In truth, the gift-wrapping is usually the final artistic flourish to a month of tiring (but fun) work. Everyone knows the countdown to Christmas begins as soon as Halloween ends, and so the race is on to spruce up your house with the best neon decorations your wallet can allow. When I was little, my parents would drive me, my brother and a couple of friends around our neighbourhood and we’d marvel at all the Christmas lights on display. For a few weeks only, the holiday has the power to turn villages into art galleries, where anyone can show off their talent (or lack thereof). Sometimes less is more: I’d much rather gaze at a minimalist light rig that mimics snowfall than an over-ambitious mass of lurid, eye-burning razzle-dazzle where an inflatable Rudolph pressed against a seizure-inducing snowflake is a triple-dollar-digit fire hazard.

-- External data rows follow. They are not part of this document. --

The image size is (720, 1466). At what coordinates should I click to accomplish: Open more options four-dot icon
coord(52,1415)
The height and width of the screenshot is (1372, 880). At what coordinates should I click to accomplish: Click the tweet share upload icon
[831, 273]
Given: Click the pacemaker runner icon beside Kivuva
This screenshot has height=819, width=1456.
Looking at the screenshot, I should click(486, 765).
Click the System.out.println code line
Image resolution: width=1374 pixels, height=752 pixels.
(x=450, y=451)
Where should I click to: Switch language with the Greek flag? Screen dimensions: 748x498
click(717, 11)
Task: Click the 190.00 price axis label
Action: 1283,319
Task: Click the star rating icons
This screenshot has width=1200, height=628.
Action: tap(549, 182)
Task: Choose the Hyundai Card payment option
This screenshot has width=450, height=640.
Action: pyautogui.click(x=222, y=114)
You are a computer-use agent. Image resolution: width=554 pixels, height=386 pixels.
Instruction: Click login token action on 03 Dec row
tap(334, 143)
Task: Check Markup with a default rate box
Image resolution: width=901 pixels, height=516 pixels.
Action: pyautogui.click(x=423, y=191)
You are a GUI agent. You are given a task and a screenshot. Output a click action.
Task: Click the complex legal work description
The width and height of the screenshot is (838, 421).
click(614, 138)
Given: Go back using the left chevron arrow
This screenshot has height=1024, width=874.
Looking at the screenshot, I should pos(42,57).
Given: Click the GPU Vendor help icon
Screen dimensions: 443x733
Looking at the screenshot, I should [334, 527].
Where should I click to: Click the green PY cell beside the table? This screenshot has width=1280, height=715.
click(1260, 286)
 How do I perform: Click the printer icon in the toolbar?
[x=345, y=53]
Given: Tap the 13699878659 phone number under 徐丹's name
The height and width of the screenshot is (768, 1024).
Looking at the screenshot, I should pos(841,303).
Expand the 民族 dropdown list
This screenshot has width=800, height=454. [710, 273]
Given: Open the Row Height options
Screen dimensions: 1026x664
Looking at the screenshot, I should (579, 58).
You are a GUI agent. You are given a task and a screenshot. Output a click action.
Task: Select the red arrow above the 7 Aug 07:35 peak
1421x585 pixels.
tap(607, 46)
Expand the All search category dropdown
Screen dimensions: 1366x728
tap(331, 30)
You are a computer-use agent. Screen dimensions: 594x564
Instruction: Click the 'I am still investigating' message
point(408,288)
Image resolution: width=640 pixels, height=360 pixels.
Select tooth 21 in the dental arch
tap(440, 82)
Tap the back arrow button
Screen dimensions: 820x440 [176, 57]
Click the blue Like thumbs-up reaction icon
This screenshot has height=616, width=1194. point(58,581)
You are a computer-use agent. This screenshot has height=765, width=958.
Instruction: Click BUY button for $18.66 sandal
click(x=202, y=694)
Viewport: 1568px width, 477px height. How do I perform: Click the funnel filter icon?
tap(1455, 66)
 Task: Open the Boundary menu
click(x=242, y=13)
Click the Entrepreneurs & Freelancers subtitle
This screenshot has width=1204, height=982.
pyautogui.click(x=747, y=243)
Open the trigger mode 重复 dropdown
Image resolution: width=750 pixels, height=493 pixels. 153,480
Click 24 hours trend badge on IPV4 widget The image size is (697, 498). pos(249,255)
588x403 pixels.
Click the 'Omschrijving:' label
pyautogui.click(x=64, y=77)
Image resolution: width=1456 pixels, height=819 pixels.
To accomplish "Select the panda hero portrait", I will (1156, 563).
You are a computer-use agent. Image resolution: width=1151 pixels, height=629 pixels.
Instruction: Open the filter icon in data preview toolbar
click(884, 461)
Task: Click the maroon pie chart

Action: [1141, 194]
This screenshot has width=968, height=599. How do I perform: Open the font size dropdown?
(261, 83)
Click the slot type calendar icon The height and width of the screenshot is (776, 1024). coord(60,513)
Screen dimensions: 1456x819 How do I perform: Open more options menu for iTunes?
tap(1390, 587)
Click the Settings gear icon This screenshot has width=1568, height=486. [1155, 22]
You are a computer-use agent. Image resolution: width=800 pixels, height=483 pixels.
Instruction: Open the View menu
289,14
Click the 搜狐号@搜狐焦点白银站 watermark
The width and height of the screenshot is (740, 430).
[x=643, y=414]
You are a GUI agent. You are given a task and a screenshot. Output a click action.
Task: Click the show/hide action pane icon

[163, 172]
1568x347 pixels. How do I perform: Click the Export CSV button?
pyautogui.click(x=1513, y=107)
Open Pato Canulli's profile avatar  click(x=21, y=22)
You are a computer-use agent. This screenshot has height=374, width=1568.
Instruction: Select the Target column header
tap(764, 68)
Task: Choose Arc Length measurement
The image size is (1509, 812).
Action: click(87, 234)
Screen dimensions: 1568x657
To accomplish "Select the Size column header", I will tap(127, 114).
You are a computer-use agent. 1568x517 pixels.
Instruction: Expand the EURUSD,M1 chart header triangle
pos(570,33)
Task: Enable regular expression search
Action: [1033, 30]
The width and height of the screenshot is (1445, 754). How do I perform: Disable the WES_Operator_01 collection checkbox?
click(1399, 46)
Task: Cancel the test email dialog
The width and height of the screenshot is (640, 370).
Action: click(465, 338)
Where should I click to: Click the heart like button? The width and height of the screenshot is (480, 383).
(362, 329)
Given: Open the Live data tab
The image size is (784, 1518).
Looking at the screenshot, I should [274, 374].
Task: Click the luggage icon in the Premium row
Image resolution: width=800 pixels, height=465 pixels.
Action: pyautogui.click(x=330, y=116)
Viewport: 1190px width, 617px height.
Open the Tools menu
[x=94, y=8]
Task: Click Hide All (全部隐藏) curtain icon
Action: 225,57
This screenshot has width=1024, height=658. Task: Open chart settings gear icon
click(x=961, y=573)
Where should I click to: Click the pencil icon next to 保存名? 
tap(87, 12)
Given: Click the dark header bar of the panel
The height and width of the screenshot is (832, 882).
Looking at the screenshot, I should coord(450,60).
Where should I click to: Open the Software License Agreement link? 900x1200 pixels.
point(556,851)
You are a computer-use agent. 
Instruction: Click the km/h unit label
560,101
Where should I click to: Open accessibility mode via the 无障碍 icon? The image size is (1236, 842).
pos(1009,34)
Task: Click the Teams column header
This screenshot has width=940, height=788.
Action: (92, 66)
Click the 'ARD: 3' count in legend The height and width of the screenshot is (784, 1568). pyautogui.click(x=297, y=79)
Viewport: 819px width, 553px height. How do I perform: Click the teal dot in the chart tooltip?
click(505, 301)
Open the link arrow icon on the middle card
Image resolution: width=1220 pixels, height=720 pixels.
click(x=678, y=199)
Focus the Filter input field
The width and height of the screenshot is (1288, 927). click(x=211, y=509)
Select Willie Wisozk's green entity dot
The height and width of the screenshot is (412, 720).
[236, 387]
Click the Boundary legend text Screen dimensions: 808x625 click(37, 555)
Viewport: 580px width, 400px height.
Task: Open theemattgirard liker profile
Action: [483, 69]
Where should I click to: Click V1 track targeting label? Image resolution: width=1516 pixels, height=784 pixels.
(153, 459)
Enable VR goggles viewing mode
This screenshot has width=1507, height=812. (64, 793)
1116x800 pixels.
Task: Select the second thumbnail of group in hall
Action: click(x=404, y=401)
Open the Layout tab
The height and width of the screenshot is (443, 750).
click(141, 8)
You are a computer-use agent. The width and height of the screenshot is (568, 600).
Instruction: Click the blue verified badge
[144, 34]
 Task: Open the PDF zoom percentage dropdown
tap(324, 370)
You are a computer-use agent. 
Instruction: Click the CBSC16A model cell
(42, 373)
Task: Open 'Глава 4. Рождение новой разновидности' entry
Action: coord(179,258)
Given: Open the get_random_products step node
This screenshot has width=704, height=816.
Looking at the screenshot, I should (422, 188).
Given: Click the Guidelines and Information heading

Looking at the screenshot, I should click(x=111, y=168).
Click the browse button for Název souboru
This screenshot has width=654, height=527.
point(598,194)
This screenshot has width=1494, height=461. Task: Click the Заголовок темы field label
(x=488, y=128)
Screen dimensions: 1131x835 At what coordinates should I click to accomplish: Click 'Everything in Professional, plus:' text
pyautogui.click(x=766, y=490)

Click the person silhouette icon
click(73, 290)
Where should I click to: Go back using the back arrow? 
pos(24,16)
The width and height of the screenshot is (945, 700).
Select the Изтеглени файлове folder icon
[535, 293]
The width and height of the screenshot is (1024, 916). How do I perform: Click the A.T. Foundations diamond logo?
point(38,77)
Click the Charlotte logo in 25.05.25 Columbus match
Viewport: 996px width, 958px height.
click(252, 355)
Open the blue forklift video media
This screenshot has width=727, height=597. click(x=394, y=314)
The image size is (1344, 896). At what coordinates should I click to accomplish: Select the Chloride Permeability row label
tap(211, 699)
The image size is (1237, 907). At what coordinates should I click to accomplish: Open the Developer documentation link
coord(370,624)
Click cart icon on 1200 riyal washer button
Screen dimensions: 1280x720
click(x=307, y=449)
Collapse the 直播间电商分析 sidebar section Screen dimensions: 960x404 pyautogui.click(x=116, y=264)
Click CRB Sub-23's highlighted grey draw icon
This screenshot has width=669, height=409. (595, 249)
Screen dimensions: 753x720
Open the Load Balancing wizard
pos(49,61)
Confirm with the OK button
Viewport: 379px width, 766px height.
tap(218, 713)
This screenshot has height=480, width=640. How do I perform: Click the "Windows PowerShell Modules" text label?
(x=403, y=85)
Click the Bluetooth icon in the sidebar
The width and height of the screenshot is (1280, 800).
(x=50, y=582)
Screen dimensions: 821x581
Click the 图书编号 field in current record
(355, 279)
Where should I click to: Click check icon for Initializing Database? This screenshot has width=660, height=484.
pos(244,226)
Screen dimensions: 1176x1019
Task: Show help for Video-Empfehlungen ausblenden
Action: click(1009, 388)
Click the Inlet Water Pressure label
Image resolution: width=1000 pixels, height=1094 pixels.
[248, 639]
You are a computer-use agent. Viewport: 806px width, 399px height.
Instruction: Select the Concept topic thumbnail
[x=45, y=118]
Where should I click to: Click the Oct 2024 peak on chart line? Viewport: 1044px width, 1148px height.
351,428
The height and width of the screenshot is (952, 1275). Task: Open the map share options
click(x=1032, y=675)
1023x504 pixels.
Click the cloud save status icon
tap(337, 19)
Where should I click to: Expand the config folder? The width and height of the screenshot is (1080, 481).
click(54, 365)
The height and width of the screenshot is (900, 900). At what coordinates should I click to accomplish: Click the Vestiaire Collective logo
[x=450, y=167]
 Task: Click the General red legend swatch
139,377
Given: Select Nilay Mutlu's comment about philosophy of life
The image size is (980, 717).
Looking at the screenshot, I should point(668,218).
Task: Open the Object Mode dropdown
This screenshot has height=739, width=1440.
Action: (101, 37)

Even when you’d rather not flash up the exterior of your house, there’s no escaping the decoration. With Christmas, decoration is half the point – so haul out the plastic fir tree, wrap it in lights (or ribbons if you want to be eco-friendly), and dot it with enough baubles to make it look like it has flamboyant chicken pox. Sure, it’s not so much of an art gallery when inside your own home, but you can bet on your extended family judging your efforts as they pop over for Christmas – even if they insist the lopsided angel on top is an ‘artistic flourish’ and ‘it’s very abstract, Gus’. Not that I’m speaking from experience.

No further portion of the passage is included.